As I’m sure most of you will know, Love, Nina opens with twenty-year old Nina, having just moved down from Leicester, taking up a position as a nanny at the home of Mary-Kay Wilmers, editor of the London Review of Books. Alan Bennett always popped in for tea, and Claire Tomalin, then literary editor of The Sunday Times lived just down the road. It was the 1980s ‘heart of literary London’.
There is a lot of fun to be had in reading Love, Nina. Sometimes it’s just the simple, slightly voyeuristic and slightly nerdy pleasure found in spotting the famous literati. Sometimes it’s Nina’s own blunt, not-quite-realising-she’s-being-rude way of telling it as it, or the fact that she initially thinks Alan Bennett might be off Corrie. And of course, who knew (other than those who know them…) that Mary-Kay Wilmers and her sons are so delightfully, yet cuttingly funny! I should probably have seen that one coming to be fair… Mary-Kay is a particular star of the book – unpredictable, and with a tone that varies between exasperation, as well as extreme tolerance. Alan Bennett isn’t given quite as much of a chance to shine – surely he does that by himself – but is revealed to be quite the handyman: fixing the fridge, bicycles, teaching them all the proper way to bash flower stems before putting them in a vase…and we also learn his curry recipe.
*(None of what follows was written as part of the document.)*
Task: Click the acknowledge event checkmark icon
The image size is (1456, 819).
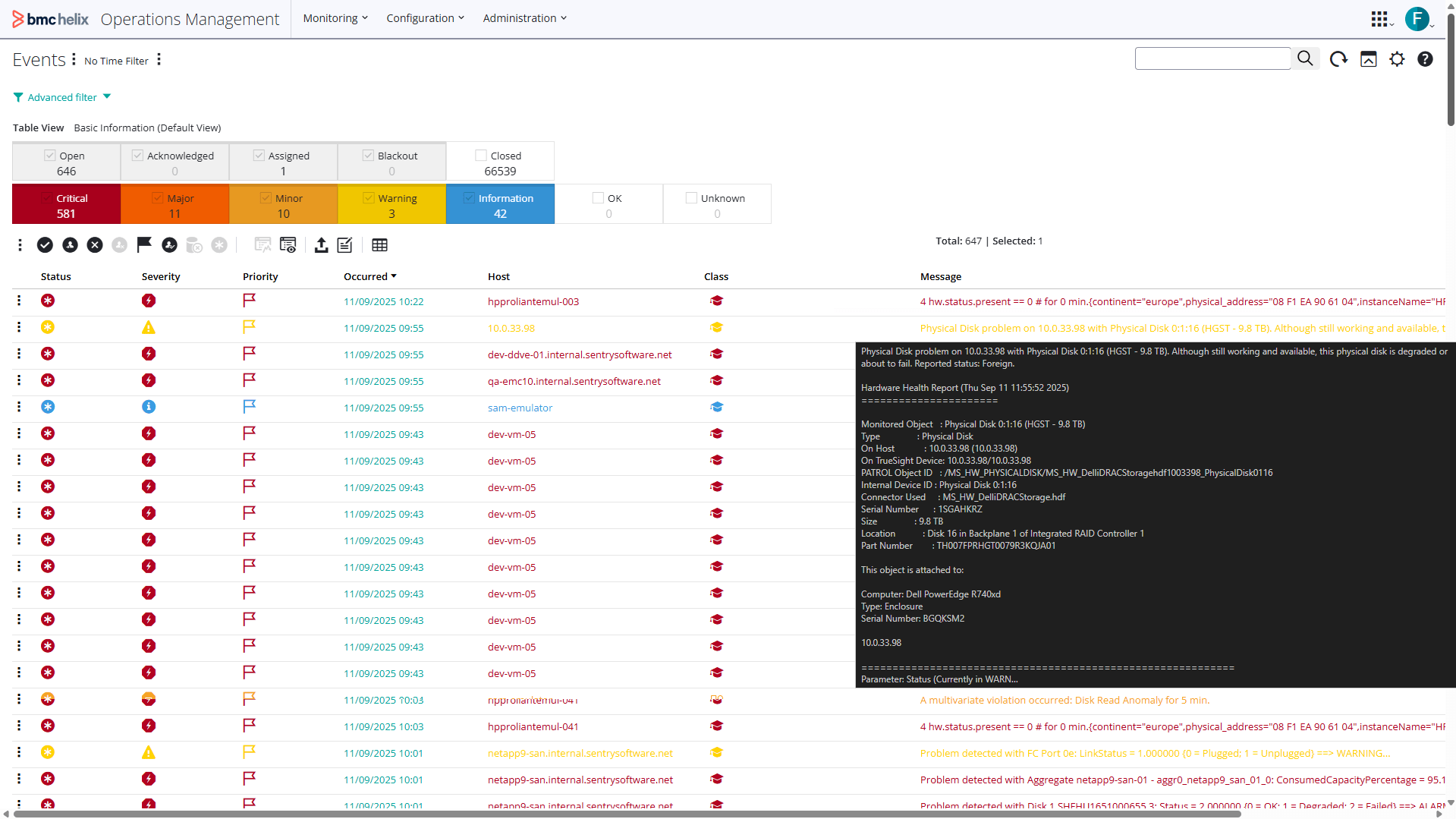Action: (45, 244)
Only Nina’s letters to her sister Vic are published, which should feel jarring, but doesn’t, strangely. Nina doesn’t ask many questions of Vic; as Nina writes in the introduction, they were simply used to having ‘a nightly conflab’. They write for the rather touching pleasure of writing to one another.
Nina Stibbe clearly has a wonderful ear for dialogue. My long-suffering other half had to endure me reading quite a lot out to him – always greeted with polite chuckles. One of my favourites is
Me: What’s up?
Sam: It’s really bad. Tomalin’s wheelchair bumped into a moped and fell over and Tom fell out in the street and the moped fell on its side.
Me: Oh dear, was Tom OK?
Sam: Yeah I think so, he wasn’t hurt.
Me: Poor Tom. Poor you.
Will: Poor moped.
Fifteen minutes later.
Sam: Shall we go check on him?
Sam: Yeah, see if anyone’s helped him up.
Me: What? He’s still there?
Sam: Probably, maybe, I don’t know.
Me: What, you left him there?
Sam: Yeah, I came to get you.
Me: But, Sam, you’ve had a peanut butter sandwich.
Or generally any time Nina’s small falsehoods get caught out.
MK: (on phone) Have you nicked the Halliwell’s?
MK: The video card?
MK: What about the big stripy towel?
MK: The one with the green, blue and red stripes.
MK: I can see it in your room, right now, hanging on a chair.
Me: (pause) OK, I’ve got the towel but not the rest.
Love, Nina is a surprisingly, probably accidentally funny collection of letters. The affection she feels for the family shines off the page – and we can but wonder how they felt about her. A delightful, unforced and very pleasurable read.
Love, Nina by Nina Stibbe is published by Penguin.